Currency Corner: how low can the euro go?

Dominic Frisby looks at the world’s two biggest currencies – the US dollar and the euro – and picks three clear targets for traders as the euro continues to slide.

Euro coin and dollar bill © Getty Images

Euro coin and dollar bill © Getty Images

In today's Currency Corner, I thought I'd take another currency pair at random, and see what's what.

Rather than the obscure or the exotic, let's stick with the mainstream and go for the world's two biggest currencies the US dollar and the euro.

The world's reserve currency and also the world's most traded currency, the dollar is held by pretty much every central bank in the world. It is accepted wherever you go. It is not just the currency of the US, but effectively of the many countries that peg their currency to it.

It is also the standard by which many commodities are valued from oil to wheat to gold and their prices will often move, not because of any change in their fundamentals, but simply because the US dollar is moving.

Despite being only 20 years old, the euro is the world's second-most traded currency and its second-largest reserve currency. It is also widely pegged to, especially in Africa. It is often seen as a proxy for European economic health and, as the currency of so many different European nations with different needs and circumstances, it is heavily politicised and the subject of many a political argument.

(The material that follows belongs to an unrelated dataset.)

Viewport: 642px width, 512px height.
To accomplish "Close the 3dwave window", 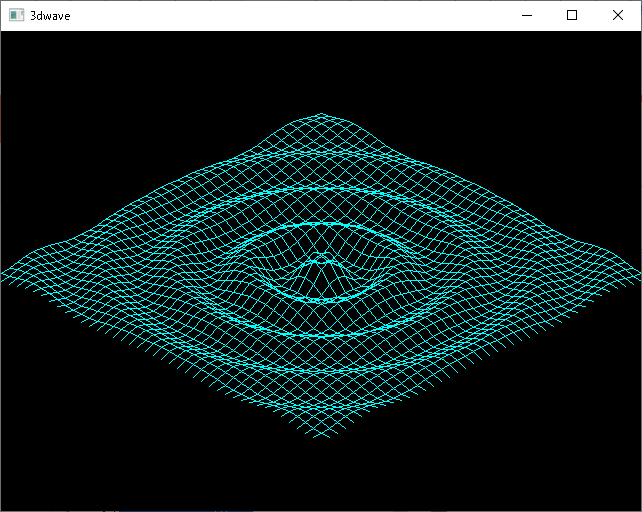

The EUR/USD pair then, is the most traded and the most valuable pair in forex: the biggest pair in the biggest market in the world. Kind of important.

Trading this pair is known as trading the euro, especially in North America, and the pair is quoted as how many US dollars it takes to buy a euro. For example, today the price is $1.09. It takes one dollar and nine cents to buy a euro.

Below there's a chart of EUR/USD since the euro's inception 20 years ago. When the chart is rising the euro is strengthening and the US dollar is weakening. When the chart is falling, the reverse applies: the euro is getting weaker and the dollar stronger.

Chart of the euro vs the US dollar

I find this chart interesting because, basically, it splits into two eras pre-2008 and post-2008. There have been two long trends, going on for many years, on either side.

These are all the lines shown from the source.